§ **WHAT IS REQUIRED**: An exact reprint of all the records is the expected answer.

§ **DATASET RECORDS**:
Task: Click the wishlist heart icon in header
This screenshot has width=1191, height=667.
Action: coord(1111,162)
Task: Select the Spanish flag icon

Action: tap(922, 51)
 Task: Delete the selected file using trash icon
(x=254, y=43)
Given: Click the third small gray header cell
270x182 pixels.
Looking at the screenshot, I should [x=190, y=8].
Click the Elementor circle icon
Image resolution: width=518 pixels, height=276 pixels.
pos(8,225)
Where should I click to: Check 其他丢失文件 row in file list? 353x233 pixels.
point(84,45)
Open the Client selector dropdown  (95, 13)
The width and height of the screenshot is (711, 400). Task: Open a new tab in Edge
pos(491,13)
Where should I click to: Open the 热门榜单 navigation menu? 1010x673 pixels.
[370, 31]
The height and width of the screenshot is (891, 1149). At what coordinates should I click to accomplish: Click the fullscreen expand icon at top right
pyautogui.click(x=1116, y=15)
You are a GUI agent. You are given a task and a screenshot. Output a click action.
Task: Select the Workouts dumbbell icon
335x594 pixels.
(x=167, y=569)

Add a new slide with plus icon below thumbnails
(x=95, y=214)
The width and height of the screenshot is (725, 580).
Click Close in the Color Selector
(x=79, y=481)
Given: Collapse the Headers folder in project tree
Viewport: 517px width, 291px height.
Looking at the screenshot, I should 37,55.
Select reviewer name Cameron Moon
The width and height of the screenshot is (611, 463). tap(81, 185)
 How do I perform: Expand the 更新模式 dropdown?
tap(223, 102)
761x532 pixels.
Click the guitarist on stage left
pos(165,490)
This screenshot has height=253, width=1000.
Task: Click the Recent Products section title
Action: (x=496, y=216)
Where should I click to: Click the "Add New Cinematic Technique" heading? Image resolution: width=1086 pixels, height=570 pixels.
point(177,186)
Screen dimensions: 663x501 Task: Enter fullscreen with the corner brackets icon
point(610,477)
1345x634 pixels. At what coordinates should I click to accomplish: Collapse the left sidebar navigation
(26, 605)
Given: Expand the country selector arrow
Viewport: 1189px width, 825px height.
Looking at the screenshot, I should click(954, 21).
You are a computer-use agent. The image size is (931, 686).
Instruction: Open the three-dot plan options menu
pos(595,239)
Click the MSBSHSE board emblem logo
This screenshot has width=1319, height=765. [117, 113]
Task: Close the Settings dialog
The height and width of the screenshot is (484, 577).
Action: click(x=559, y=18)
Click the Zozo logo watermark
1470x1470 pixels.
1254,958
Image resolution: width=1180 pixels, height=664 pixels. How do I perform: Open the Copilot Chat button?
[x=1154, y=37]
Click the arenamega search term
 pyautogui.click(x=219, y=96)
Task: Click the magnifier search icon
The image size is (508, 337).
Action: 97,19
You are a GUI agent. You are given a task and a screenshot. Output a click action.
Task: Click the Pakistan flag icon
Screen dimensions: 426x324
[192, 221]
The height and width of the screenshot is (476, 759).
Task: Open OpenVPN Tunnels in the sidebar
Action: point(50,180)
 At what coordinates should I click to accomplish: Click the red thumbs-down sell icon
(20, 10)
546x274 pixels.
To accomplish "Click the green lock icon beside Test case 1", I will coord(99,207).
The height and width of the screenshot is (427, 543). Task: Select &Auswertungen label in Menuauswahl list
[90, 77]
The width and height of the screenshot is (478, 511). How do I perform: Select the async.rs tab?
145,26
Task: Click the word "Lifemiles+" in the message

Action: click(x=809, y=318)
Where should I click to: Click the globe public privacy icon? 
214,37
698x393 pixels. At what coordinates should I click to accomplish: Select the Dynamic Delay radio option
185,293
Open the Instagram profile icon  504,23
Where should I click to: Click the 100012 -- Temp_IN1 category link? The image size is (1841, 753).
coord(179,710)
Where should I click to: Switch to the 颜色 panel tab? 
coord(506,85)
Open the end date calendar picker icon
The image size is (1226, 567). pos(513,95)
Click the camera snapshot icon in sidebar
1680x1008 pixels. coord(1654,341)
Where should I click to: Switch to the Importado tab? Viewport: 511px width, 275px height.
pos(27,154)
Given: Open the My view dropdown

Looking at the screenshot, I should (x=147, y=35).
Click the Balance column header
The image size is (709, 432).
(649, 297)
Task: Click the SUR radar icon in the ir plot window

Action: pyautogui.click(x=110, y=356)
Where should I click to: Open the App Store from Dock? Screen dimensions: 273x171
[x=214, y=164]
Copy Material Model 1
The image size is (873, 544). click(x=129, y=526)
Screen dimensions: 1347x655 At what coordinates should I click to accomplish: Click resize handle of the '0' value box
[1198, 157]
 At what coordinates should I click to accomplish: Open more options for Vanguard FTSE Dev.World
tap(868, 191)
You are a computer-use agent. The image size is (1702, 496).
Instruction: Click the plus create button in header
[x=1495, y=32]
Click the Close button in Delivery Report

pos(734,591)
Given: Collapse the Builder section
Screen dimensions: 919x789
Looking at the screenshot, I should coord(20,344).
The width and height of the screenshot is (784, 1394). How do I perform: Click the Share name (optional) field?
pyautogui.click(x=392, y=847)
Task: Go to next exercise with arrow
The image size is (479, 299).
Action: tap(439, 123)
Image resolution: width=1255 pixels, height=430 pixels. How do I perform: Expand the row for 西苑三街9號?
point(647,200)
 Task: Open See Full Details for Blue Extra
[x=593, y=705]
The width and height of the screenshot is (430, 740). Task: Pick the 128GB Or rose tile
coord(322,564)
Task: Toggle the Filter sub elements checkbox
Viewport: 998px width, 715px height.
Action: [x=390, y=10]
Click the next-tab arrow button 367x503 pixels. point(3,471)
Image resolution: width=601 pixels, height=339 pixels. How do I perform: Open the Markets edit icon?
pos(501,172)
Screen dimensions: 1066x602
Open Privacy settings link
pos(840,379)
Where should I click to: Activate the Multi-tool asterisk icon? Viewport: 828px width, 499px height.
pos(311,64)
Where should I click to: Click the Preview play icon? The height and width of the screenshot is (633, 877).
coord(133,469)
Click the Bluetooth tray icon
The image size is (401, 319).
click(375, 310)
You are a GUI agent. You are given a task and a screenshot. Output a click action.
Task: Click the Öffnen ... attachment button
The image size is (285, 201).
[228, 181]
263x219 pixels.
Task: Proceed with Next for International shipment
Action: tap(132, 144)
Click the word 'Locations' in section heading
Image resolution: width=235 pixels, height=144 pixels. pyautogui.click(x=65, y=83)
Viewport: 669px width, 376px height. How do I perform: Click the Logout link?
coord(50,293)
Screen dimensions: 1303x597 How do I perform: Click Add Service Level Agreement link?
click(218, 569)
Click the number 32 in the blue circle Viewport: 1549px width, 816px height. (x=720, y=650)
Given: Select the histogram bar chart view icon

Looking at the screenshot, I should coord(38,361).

§ **OUTPUT OF THE TASK**:
Task: Click the wishlist heart icon in header
This screenshot has width=1191, height=667.
Action: coord(1111,162)
Task: Select the Spanish flag icon

Action: tap(922, 51)
 Task: Delete the selected file using trash icon
(x=254, y=43)
Given: Click the third small gray header cell
270x182 pixels.
Looking at the screenshot, I should [x=190, y=8].
Click the Elementor circle icon
Image resolution: width=518 pixels, height=276 pixels.
pos(8,225)
Where should I click to: Check 其他丢失文件 row in file list? 353x233 pixels.
point(84,45)
Open the Client selector dropdown  (95, 13)
The width and height of the screenshot is (711, 400). Task: Open a new tab in Edge
pos(491,13)
Where should I click to: Open the 热门榜单 navigation menu? 1010x673 pixels.
[370, 31]
The height and width of the screenshot is (891, 1149). At what coordinates should I click to accomplish: Click the fullscreen expand icon at top right
pyautogui.click(x=1116, y=15)
You are a GUI agent. You are given a task and a screenshot. Output a click action.
Task: Select the Workouts dumbbell icon
335x594 pixels.
(x=167, y=569)

Add a new slide with plus icon below thumbnails
(x=95, y=214)
The width and height of the screenshot is (725, 580).
Click Close in the Color Selector
(x=79, y=481)
Given: Collapse the Headers folder in project tree
Viewport: 517px width, 291px height.
Looking at the screenshot, I should 37,55.
Select reviewer name Cameron Moon
The width and height of the screenshot is (611, 463). tap(81, 185)
 How do I perform: Expand the 更新模式 dropdown?
tap(223, 102)
761x532 pixels.
Click the guitarist on stage left
pos(165,490)
This screenshot has height=253, width=1000.
Task: Click the Recent Products section title
Action: (x=496, y=216)
Where should I click to: Click the "Add New Cinematic Technique" heading? Image resolution: width=1086 pixels, height=570 pixels.
point(177,186)
Screen dimensions: 663x501 Task: Enter fullscreen with the corner brackets icon
point(610,477)
1345x634 pixels. At what coordinates should I click to accomplish: Collapse the left sidebar navigation
(26, 605)
Given: Expand the country selector arrow
Viewport: 1189px width, 825px height.
Looking at the screenshot, I should click(954, 21).
You are a computer-use agent. The image size is (931, 686).
Instruction: Open the three-dot plan options menu
pos(595,239)
Click the MSBSHSE board emblem logo
This screenshot has width=1319, height=765. [117, 113]
Task: Close the Settings dialog
The height and width of the screenshot is (484, 577).
Action: click(x=559, y=18)
Click the Zozo logo watermark
1470x1470 pixels.
1254,958
Image resolution: width=1180 pixels, height=664 pixels. How do I perform: Open the Copilot Chat button?
[x=1154, y=37]
Click the arenamega search term
 pyautogui.click(x=219, y=96)
Task: Click the magnifier search icon
The image size is (508, 337).
Action: 97,19
You are a GUI agent. You are given a task and a screenshot. Output a click action.
Task: Click the Pakistan flag icon
Screen dimensions: 426x324
[192, 221]
The height and width of the screenshot is (476, 759).
Task: Open OpenVPN Tunnels in the sidebar
Action: point(50,180)
 At what coordinates should I click to accomplish: Click the red thumbs-down sell icon
(20, 10)
546x274 pixels.
To accomplish "Click the green lock icon beside Test case 1", I will coord(99,207).
The height and width of the screenshot is (427, 543). Task: Select &Auswertungen label in Menuauswahl list
[90, 77]
The width and height of the screenshot is (478, 511). How do I perform: Select the async.rs tab?
145,26
Task: Click the word "Lifemiles+" in the message

Action: click(x=809, y=318)
Where should I click to: Click the globe public privacy icon? 
214,37
698x393 pixels. At what coordinates should I click to accomplish: Select the Dynamic Delay radio option
185,293
Open the Instagram profile icon  504,23
Where should I click to: Click the 100012 -- Temp_IN1 category link? The image size is (1841, 753).
coord(179,710)
Where should I click to: Switch to the 颜色 panel tab? 
coord(506,85)
Open the end date calendar picker icon
The image size is (1226, 567). pos(513,95)
Click the camera snapshot icon in sidebar
1680x1008 pixels. coord(1654,341)
Where should I click to: Switch to the Importado tab? Viewport: 511px width, 275px height.
pos(27,154)
Given: Open the My view dropdown

Looking at the screenshot, I should (x=147, y=35).
Click the Balance column header
The image size is (709, 432).
(649, 297)
Task: Click the SUR radar icon in the ir plot window

Action: pyautogui.click(x=110, y=356)
Where should I click to: Open the App Store from Dock? Screen dimensions: 273x171
[x=214, y=164]
Copy Material Model 1
The image size is (873, 544). click(x=129, y=526)
Screen dimensions: 1347x655 At what coordinates should I click to accomplish: Click resize handle of the '0' value box
[1198, 157]
 At what coordinates should I click to accomplish: Open more options for Vanguard FTSE Dev.World
tap(868, 191)
You are a computer-use agent. The image size is (1702, 496).
Instruction: Click the plus create button in header
[x=1495, y=32]
Click the Close button in Delivery Report

pos(734,591)
Given: Collapse the Builder section
Screen dimensions: 919x789
Looking at the screenshot, I should coord(20,344).
The width and height of the screenshot is (784, 1394). How do I perform: Click the Share name (optional) field?
pyautogui.click(x=392, y=847)
Task: Go to next exercise with arrow
The image size is (479, 299).
Action: tap(439, 123)
Image resolution: width=1255 pixels, height=430 pixels. How do I perform: Expand the row for 西苑三街9號?
point(647,200)
 Task: Open See Full Details for Blue Extra
[x=593, y=705]
The width and height of the screenshot is (430, 740). Task: Pick the 128GB Or rose tile
coord(322,564)
Task: Toggle the Filter sub elements checkbox
Viewport: 998px width, 715px height.
Action: [x=390, y=10]
Click the next-tab arrow button 367x503 pixels. point(3,471)
Image resolution: width=601 pixels, height=339 pixels. How do I perform: Open the Markets edit icon?
pos(501,172)
Screen dimensions: 1066x602
Open Privacy settings link
pos(840,379)
Where should I click to: Activate the Multi-tool asterisk icon? Viewport: 828px width, 499px height.
pos(311,64)
Where should I click to: Click the Preview play icon? The height and width of the screenshot is (633, 877).
coord(133,469)
Click the Bluetooth tray icon
The image size is (401, 319).
click(375, 310)
You are a GUI agent. You are given a task and a screenshot. Output a click action.
Task: Click the Öffnen ... attachment button
The image size is (285, 201).
[228, 181]
263x219 pixels.
Task: Proceed with Next for International shipment
Action: tap(132, 144)
Click the word 'Locations' in section heading
Image resolution: width=235 pixels, height=144 pixels. pyautogui.click(x=65, y=83)
Viewport: 669px width, 376px height. How do I perform: Click the Logout link?
coord(50,293)
Screen dimensions: 1303x597 How do I perform: Click Add Service Level Agreement link?
click(218, 569)
Click the number 32 in the blue circle Viewport: 1549px width, 816px height. (x=720, y=650)
Given: Select the histogram bar chart view icon

Looking at the screenshot, I should coord(38,361).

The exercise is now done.